Residents and advocates said CHA is not working quickly enough. Davis, 69, said around a third of the development’s units are occupied by older adults . She told the story of a 94-year-old resident who tried walking up to the fifth floor because her elevator wasn’t working. 

“We are tired of elevators being down,” Davis said to the crowd of around 20, which included five to six Dearborn residents, at the news conference.

Dearborn Homes was constructed in the late 1940s, with only one elevator in each of the buildings. Modernizing the existing elevators requires they be taken offline for months, which is why CHA has said it will add a second elevator to each building on the campus so that it can update the older elevators and increase accessibility, according to the agency’s statement. 

The modernization effort is included in CHA’s five-year capital plan and estimated to cost $40 million, with planning scheduled to begin this year, the statement said. For now, CHA contracted elevator companies to provide “maintenance and repair services.” 

Davis and another resident, Brenda Moore, said the buildings began to deteriorate after the property’s management changed hands from The Habitat Co. about eight years ago. 

A sign on Moore’s fourth-floor trash chute reads, “STOP leaving garbage here. Take it down or drop it in the chute! Thank you.” The trash chute’s door was locked. Moore, who is a building president and is disabled and needs an elevator to get to and from her unit, said the trash chute has been broken for more than two years.

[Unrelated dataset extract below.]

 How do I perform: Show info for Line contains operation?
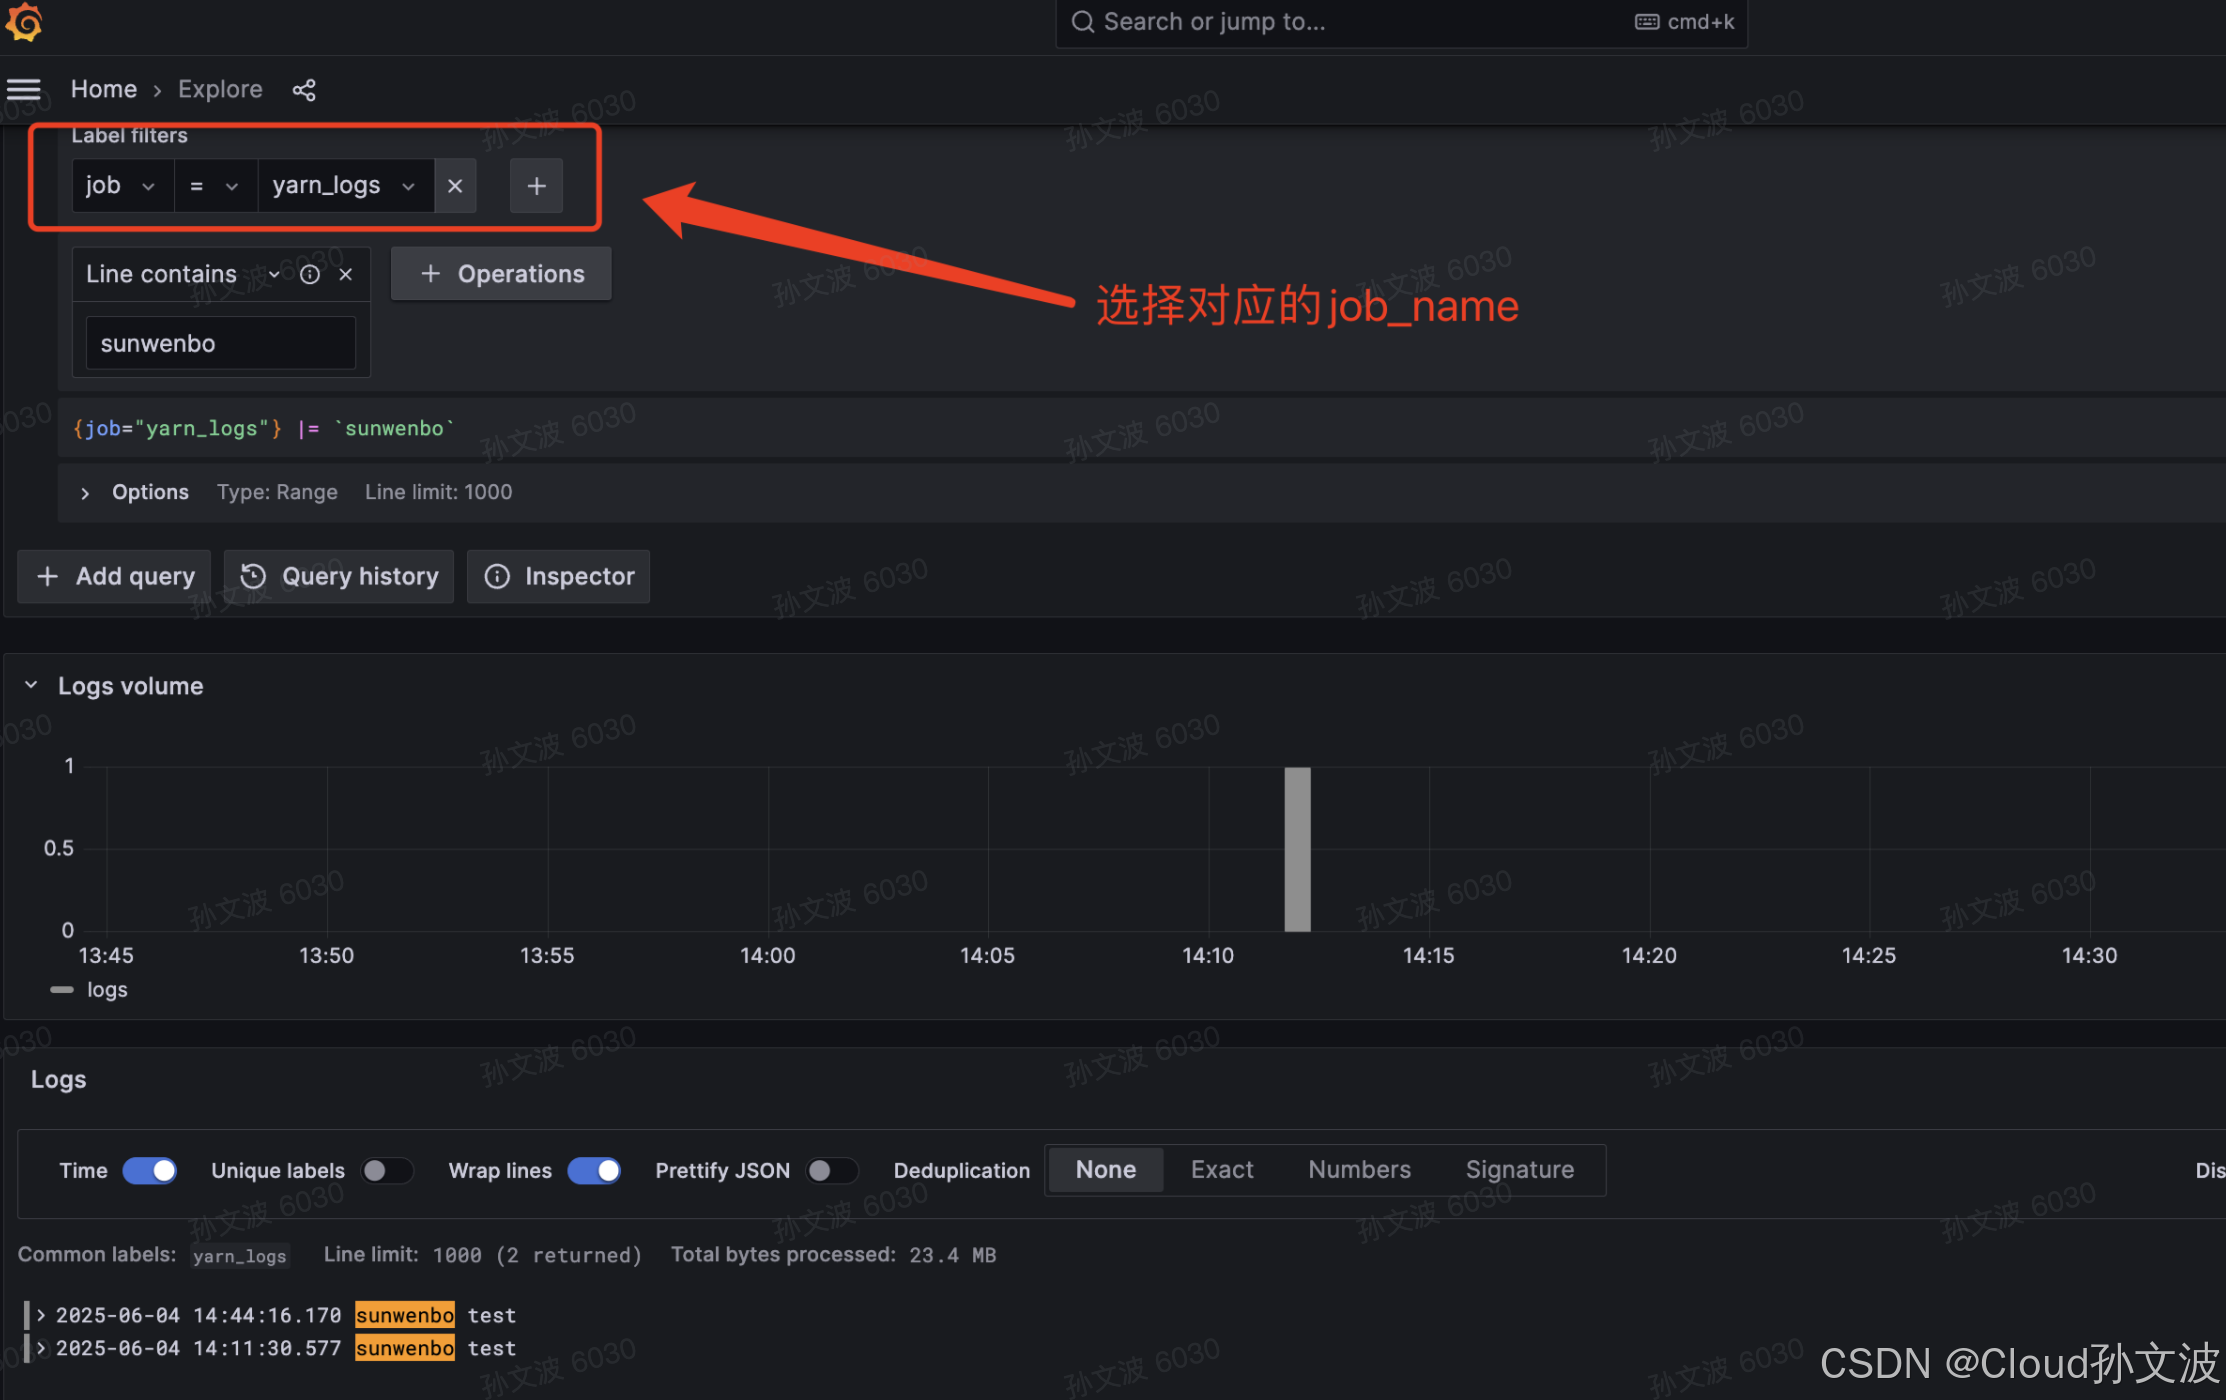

CHA said on the Tuesday walkthrough that staff noticed issues with the trash compactors and “have committed to fixing them as soon as possible.” 

Dearborn Homes resident Brenda Moore outside her apartment building a CHA public housing development in Chicago, Aug. 15, 2024. (Antonio Perez/Chicago Tribune)
Dearborn Homes resident Brenda Moore outside her apartment building a CHA public housing development in Chicago, Aug. 15, 2024. (Antonio Perez/Chicago Tribune)

The agency also noted in the statement ongoing or recently completed investments at the site, including installing new doors on all buildings to “improve security and reduce vandalism” — a response to concerns raised by residents — refurbished basketball courts, updated electrical work and many renovated units within the last 10 years. The Tribune observed contractors on-site Thursday, taking measurements for the door replacements. Davis said she had been waiting for the new doors for years.

Moore, 66, has lived at Dearborn Homes for 14 years, moving to the property with her kids after her husband died to “start from scratch.” 

“Everything was beautiful,” she said. But for the last few years, her maintenance requests have gone unanswered and her quality of life has diminished, Moore said.

In early June, as she prepared a playlist in her living room for her birthday party the next day, a bullet flew through her kitchen, shattering her window. She said no one came to check on her, and while maintenance workers came to temporarily shore up the window, a permanent fix has yet to be put in place. The Tribune saw numerous bullet holes and boarded-up windows on other buildings at the Dearborn campus.

In addition to the hole in her window, her apartment has mice, with one dead on her floor on Thursday. She said her dog runs away scared when the critters scurry about her unit. She said she has put in work orders multiple times and received no assistance.

“When I moved down here, it was so pretty,” Moore said. “I love my apartment, but the rats, the roaches.”